= Kenmore Bypass =

Proposed road in Queensland, Australia

The Kenmore Bypass is a proposed 3.3 km arterial road in Brisbane, Australia, which would directly link Moggill Road in Pullenvale to the Centenary Motorway in Fig Tree Pocket. If constructed, the road would make use of a corridor that has been preserved since the 1960s. The bypass is Stage 1 of the planned Moggill Pocket Arterial Road.

==Moggill Pocket Arterial Road==
The Kenmore Bypass is proposed as Stage 1 of the Moggill Pocket Arterial Road, also known as the Moggill—Warrego Highway Connection. The road is proposed to run from the Centenary Motorway in Fig Tree Pocket to the Warrego Highway in North Tivoli, via the suburbs of Kenmore, Pullenvale, Anstead and Karalee.

==Benefits==
The proposed bypass is designed to alleviate congestion along Moggil Road during peak commuting hours.

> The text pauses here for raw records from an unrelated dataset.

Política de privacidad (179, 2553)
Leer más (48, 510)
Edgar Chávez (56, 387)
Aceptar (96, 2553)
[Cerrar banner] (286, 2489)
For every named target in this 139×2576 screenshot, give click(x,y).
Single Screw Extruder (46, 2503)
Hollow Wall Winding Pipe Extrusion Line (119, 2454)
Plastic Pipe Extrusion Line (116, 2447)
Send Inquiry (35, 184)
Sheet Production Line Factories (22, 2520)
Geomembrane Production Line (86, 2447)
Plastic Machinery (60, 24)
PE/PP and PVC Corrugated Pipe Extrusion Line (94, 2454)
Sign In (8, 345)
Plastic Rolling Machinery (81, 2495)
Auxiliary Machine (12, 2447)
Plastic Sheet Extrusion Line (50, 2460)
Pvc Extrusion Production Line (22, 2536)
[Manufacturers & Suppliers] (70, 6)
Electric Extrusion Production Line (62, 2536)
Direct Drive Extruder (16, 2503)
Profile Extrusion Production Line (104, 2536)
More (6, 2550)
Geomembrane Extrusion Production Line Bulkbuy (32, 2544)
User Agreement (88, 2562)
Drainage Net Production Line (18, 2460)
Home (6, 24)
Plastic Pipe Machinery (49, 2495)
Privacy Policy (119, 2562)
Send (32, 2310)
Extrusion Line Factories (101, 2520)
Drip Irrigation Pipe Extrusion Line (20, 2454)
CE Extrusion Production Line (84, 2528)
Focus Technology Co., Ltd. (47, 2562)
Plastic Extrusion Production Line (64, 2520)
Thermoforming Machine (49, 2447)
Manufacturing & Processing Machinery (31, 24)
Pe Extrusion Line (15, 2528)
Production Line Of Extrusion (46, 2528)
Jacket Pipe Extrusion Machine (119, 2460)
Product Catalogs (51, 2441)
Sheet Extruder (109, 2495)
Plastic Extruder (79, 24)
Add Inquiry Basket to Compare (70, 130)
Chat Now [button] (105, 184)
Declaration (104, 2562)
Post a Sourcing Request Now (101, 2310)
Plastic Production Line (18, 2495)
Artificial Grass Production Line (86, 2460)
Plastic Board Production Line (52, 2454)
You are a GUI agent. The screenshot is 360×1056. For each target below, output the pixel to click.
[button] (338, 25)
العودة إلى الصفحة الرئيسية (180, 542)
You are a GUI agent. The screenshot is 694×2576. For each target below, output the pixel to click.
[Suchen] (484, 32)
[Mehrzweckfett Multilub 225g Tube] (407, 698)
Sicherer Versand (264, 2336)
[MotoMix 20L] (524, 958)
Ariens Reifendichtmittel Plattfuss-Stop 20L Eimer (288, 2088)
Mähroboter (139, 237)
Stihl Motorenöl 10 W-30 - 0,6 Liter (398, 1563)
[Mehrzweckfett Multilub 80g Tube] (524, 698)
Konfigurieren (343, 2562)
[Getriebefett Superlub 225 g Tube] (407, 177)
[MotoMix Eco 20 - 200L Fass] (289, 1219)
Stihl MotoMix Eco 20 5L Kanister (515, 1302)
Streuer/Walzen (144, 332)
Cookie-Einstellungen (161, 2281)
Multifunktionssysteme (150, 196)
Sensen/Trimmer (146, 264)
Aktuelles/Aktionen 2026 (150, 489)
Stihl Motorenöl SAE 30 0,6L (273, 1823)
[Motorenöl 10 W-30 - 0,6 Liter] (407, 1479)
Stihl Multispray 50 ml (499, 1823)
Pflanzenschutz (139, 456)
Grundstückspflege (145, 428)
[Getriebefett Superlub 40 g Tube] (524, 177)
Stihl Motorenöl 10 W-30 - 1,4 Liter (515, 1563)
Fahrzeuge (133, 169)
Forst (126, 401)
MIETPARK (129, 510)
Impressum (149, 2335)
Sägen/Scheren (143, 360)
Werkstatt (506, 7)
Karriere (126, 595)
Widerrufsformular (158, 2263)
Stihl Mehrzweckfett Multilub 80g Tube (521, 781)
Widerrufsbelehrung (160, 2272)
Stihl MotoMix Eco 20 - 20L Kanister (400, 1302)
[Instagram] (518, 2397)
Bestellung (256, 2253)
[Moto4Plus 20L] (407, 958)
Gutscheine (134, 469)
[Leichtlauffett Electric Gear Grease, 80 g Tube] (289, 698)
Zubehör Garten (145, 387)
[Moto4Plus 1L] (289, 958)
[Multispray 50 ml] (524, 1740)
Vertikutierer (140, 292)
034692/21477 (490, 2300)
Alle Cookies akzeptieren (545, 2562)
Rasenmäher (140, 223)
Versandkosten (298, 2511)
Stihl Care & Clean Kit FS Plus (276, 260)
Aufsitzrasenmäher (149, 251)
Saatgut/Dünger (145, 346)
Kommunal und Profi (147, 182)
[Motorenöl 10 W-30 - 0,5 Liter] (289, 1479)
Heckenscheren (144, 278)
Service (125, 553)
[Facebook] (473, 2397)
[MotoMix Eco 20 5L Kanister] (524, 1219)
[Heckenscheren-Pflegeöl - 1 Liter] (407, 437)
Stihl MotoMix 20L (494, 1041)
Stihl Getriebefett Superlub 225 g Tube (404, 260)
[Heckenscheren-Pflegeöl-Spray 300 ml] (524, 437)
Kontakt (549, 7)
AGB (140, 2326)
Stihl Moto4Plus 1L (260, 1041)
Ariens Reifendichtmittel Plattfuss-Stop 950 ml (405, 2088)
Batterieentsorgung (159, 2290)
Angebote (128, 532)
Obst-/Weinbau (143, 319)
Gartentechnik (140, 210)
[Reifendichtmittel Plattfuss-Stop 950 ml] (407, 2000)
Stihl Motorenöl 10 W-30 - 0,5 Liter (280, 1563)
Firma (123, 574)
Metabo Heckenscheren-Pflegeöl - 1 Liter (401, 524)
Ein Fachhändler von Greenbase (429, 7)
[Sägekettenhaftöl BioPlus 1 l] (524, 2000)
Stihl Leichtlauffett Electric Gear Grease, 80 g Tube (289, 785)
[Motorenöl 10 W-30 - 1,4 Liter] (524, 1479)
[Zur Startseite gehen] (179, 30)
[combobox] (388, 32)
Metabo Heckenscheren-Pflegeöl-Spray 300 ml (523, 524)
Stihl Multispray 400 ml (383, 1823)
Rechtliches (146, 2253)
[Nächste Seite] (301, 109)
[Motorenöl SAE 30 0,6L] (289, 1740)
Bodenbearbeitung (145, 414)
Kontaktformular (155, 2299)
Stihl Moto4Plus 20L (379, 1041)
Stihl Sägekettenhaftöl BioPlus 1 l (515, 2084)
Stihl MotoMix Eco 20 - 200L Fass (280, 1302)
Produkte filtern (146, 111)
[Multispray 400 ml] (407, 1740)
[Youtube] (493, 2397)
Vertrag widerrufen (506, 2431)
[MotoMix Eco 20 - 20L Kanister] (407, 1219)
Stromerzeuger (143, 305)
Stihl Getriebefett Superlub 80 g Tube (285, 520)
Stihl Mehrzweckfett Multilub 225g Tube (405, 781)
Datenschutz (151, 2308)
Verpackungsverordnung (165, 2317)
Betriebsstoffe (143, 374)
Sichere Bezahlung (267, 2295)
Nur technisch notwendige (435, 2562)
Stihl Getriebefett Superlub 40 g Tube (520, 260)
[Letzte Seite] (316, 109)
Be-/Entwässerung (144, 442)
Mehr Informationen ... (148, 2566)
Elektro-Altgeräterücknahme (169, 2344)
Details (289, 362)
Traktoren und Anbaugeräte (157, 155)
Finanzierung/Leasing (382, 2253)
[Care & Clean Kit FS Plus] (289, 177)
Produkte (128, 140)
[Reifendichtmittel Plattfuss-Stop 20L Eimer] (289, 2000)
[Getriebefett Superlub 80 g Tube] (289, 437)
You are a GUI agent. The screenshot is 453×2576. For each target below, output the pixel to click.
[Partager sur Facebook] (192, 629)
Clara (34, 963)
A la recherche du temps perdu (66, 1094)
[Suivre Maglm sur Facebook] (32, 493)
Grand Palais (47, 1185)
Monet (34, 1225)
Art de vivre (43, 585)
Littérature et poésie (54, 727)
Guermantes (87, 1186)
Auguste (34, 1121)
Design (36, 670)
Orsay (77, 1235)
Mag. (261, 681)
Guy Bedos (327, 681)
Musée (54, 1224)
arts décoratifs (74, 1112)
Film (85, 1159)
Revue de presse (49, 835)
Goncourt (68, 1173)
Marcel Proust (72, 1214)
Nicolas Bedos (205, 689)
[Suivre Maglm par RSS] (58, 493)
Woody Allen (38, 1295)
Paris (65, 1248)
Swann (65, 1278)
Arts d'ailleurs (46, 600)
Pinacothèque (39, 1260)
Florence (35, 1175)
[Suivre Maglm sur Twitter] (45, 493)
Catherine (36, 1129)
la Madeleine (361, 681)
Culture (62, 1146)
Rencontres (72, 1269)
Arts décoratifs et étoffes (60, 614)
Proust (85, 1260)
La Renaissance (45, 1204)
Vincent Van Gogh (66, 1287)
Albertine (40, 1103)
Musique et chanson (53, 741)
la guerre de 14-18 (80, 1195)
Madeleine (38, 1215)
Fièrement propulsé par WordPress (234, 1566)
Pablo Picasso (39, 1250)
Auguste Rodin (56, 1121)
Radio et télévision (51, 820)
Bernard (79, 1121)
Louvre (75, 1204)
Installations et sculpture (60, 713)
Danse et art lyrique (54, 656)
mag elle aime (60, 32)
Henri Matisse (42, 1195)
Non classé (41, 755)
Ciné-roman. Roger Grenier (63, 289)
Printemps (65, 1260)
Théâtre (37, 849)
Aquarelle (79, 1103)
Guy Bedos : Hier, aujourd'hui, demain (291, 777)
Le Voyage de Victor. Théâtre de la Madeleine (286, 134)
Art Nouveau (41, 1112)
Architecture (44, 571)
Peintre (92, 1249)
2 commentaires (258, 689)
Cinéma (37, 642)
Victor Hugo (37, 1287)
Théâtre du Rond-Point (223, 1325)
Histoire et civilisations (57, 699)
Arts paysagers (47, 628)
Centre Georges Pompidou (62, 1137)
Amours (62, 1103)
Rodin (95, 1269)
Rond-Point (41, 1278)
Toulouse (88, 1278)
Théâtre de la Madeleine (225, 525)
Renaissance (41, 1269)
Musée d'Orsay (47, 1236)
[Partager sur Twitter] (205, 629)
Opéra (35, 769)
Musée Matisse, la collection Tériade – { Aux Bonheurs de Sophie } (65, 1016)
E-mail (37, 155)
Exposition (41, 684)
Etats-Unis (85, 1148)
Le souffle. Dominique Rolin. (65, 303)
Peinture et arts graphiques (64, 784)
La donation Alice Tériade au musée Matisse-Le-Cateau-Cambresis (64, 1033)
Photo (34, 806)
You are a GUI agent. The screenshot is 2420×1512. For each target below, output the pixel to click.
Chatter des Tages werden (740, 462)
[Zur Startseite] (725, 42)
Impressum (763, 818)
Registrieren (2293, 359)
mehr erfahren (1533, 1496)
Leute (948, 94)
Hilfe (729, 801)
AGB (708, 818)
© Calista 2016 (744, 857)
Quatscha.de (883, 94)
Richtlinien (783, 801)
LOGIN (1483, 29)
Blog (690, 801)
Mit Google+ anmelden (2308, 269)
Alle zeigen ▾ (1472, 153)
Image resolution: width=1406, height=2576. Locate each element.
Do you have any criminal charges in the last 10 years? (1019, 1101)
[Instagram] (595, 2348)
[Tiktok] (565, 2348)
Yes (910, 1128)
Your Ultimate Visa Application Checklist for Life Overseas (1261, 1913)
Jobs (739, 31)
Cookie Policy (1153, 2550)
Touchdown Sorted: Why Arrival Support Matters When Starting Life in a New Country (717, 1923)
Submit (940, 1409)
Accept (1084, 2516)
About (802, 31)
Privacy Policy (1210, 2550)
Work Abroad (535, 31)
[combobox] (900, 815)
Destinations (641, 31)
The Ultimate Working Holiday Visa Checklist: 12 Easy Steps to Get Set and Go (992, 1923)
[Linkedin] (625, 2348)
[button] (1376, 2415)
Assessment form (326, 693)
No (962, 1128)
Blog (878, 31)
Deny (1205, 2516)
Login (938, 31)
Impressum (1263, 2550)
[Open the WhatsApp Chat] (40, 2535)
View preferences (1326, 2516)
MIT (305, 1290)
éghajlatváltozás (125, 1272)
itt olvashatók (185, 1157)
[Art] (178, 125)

The Kenmore Bypass Preliminary Feasibility Study concluded that a Kenmore Bypass would:
- Provide a 3 km alternative road for the congested Moggill Road;
- Cater for an estimated 25,000 vehicles per day in 2026;
- Reduce rat running;
- Avoidance of two schools and two retail zones in Kenmore and 13 sets of traffic lights;
- Improve public transport on Moggill Road and
- Enhance bicycle commuting connectivity between the Kenmore and the Centenary Motorway cycleway.

==Planning process==
The planning process, based on community feedback, looked at a range of options and more in-depth technical investigations.

===Consultation===
The Bypass has divided local residents and has been subject of extensive community planning to ensure the needs and opinions all residents are considered. The Kenmore Bypass Consultation report, that involved three stages and two additional interim consultation periods, received a total of 7,859 submissions between April 2008 and November 2009. The report highlighted the public issues regarding the Bypass, namely:
- Supportive of project (Stage 1) – 12.65%*
- Opposed to project (Stage 1) – 12.17%*
- Existing traffic issues: congestion – 7.22%
- Alternatives: Bellbowrie Bridge – 3.02%
- Public transport – 3%
- Moggill Road – 2.8%
- Future traffic issues: congestion – 2.49%
- Moggill Road intersection: travel in direction of Brisbane City – 2.07%
- Existing traffic issues: Public transport – 1.92%
- Environment: Loss of greenspace – 1.87%
- 'Other' issues accounted for 50.8% of the feedback received, including issues such as noise, land value and fauna.

===Design===
Design options have been published relating to:
- Moggill Road Intersection (options A & B),
- Gem Road to Kenmore Road and
- Centenary Motorway Interchange (options A & B and Fig Tree Pocket A & B).

==Current status==

The decision to proceed with the Kenmore Bypass rests with the Government of Queensland whose responsibility it is to assess the affordability and priority of the project. Currently there is no decision or funding to build a Kenmore Bypass.

The Moggill Pocket Arterial Road corridor, as determined by the Western Brisbane Transport Network Investigation, will not be required under the land use projections in the South East Queensland Regional Plan, but remains as an important future corridor.